Hive on MR3 configures LLAP I/O with exactly the same configuration keys that Hive-LLAP uses:

  • hive.llap.io.enabled specifies whether or not to enable LLAP I/O. If set to true, Hive attaches an MR3 DaemonTask for LLAP I/O to the unique ContainerGroup under the all-in-one scheme and the Map ContainerGroup under the per-map-reduce scheme.
  • hive.llap.io.memory.size specifies the size of memory for caching data.
  • hive.llap.io.threadpool.size specifies the number of threads for serving requests in LLAP I/O.

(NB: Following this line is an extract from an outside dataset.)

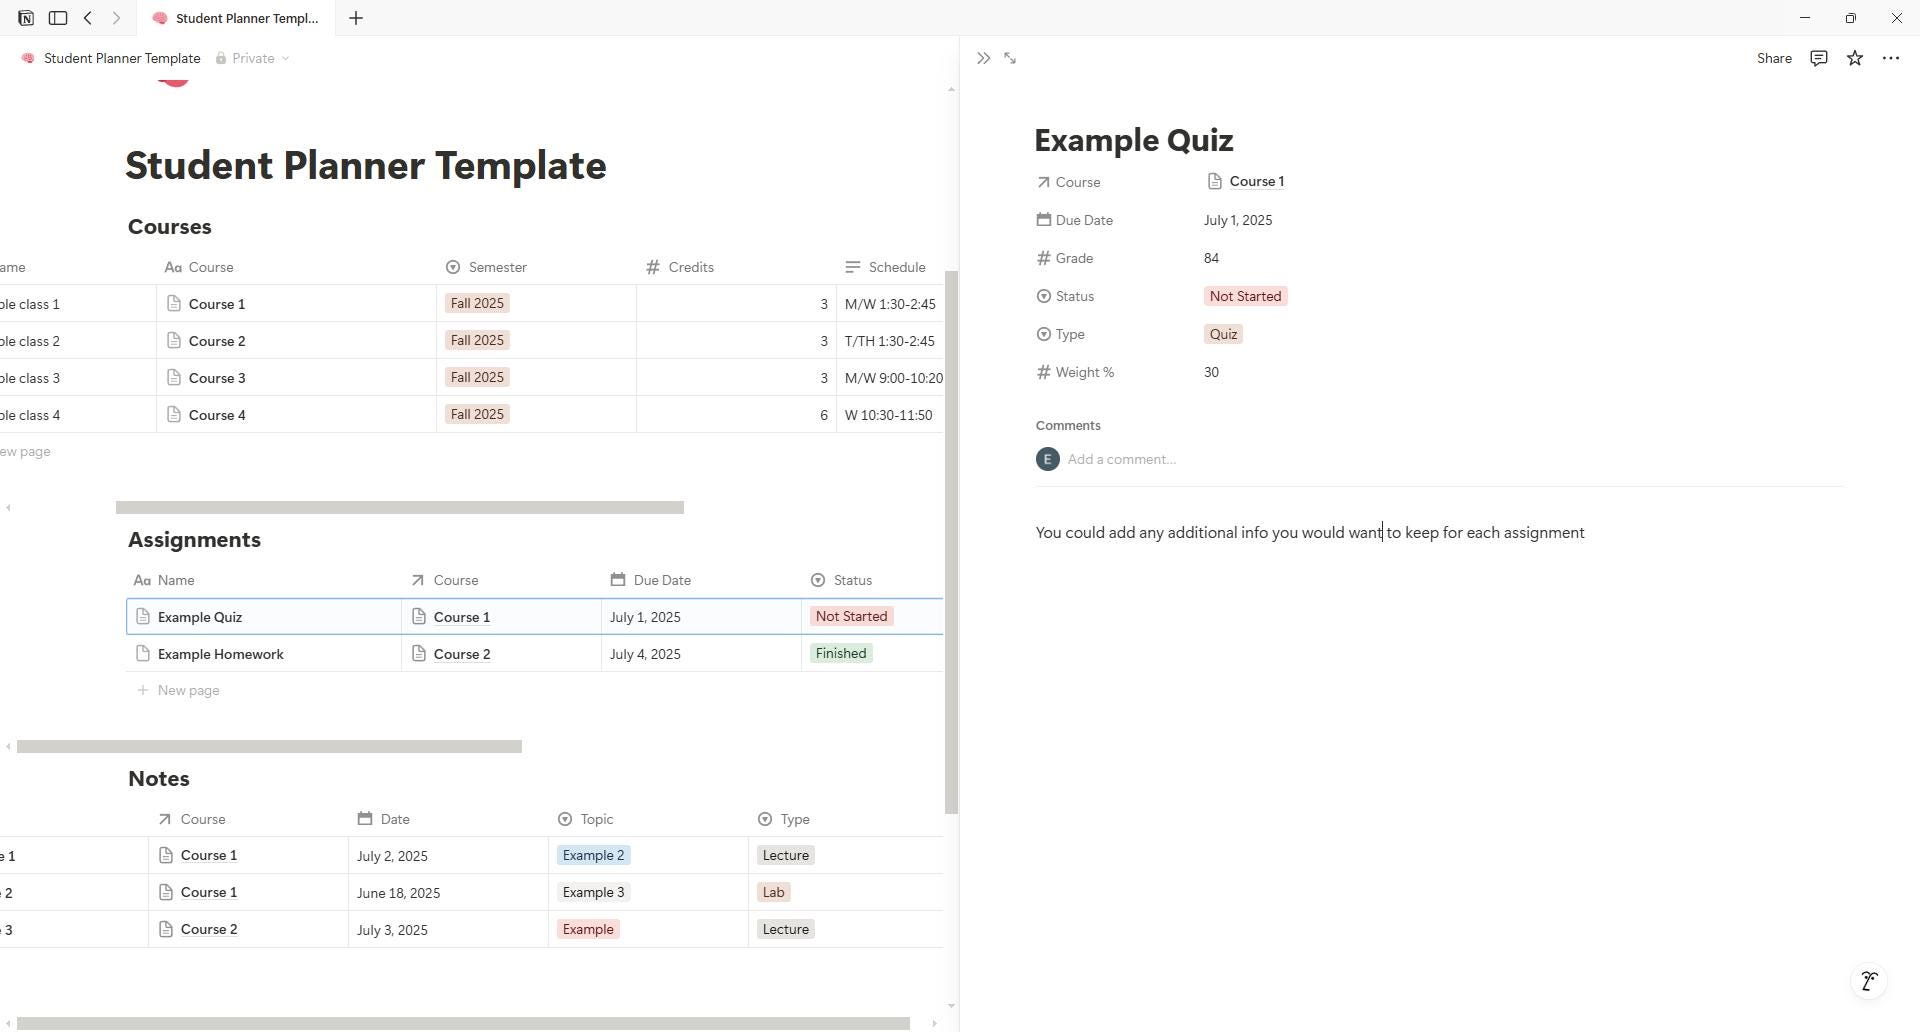Screen dimensions: 1920x1032
Task: Click the Courses table horizontal scrollbar
Action: pyautogui.click(x=400, y=508)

Unlike Hive-LLAP, however, the size of the headroom for Java VM overhead (in megabytes) can be specified explicitly with configuration key hive.mr3.llap.headroom.mb (which is new in Hive on MR3). The following diagram shows the memory composition of ContainerWorkers with LLAP I/O under the all-in-one scheme:

llap.memory

Note that the heap size of Java VM (for -Xmx option) is obtained by multiplying the memory size of all TaskAttempts (e.g., specified with configuration key hive.mr3.all-in-one.containergroup.memory.mb under the all-in-one scheme) with a factor specified with configuration key hive.mr3.container.max.java.heap.fraction. Here are a couple of examples of configuring LLAP I/O when hive.llap.io.enabled is set to true:

  • hive.mr3.all-in-one.containergroup.memory.mb=40960,
    hive.mr3.container.max.java.heap.fraction=1.0f,
    hive.mr3.llap.headroom.mb=8192,
    hive.llap.io.memory.size=32Gb
    Memory for TaskAttempts = 40960MB = 40GB
    ContainerWorker size = 40GB + 8GB + 32GB = 80GB
    Heap size = 40960MB * 1.0 = 40GB
    Memory for Java VM overhead = Headroom size = 8GB
  • hive.mr3.all-in-one.containergroup.memory.mb=40960,
    hive.mr3.container.max.java.heap.fraction=0.8f,
    hive.mr3.llap.headroom.mb=0,
    hive.llap.io.memory.size=40Gb
    Memory for TaskAttempts = 40960MB = 40GB
    ContainerWorker size = 40GB + 0GB + 40GB = 80GB
    Heap size = 40960MB * 0.8 = 32GB
    Memory for Java VM overhead = Memory for TaskAttempts - Heap size = 8GB

In order to use LLAP I/O in Hive on MR3, those jar files for LLAP I/O should be explicitly listed for the configuration key hive.aux.jars.path in hive-site.xml, as shown in the following example:

<property>
  <name>hive.aux.jars.path</name>
  <value>/home/hive/hivejar/apache-hive-2.3.3-bin/lib/hive-llap-common-2.3.3.jar,/home/hive/hivejar/apache-hive-2.3.3-bin/lib/hive-llap-server-2.3.3.jar,/home/hive/hivejar/apache-hive-2.3.3-bin/lib/hive-llap-tez-2.3.3.jar</value>
</property>

Since LLAP I/O in Hive on MR3 does not depend on ZooKeeper, the following configuration keys should be set appropriately in hive-site.xml so that no communication with ZooKeeper can be established.

  • hive.llap.hs2.coordinator.enabled should be set to false.
  • hive.llap.daemon.service.hosts should be set to an empty list.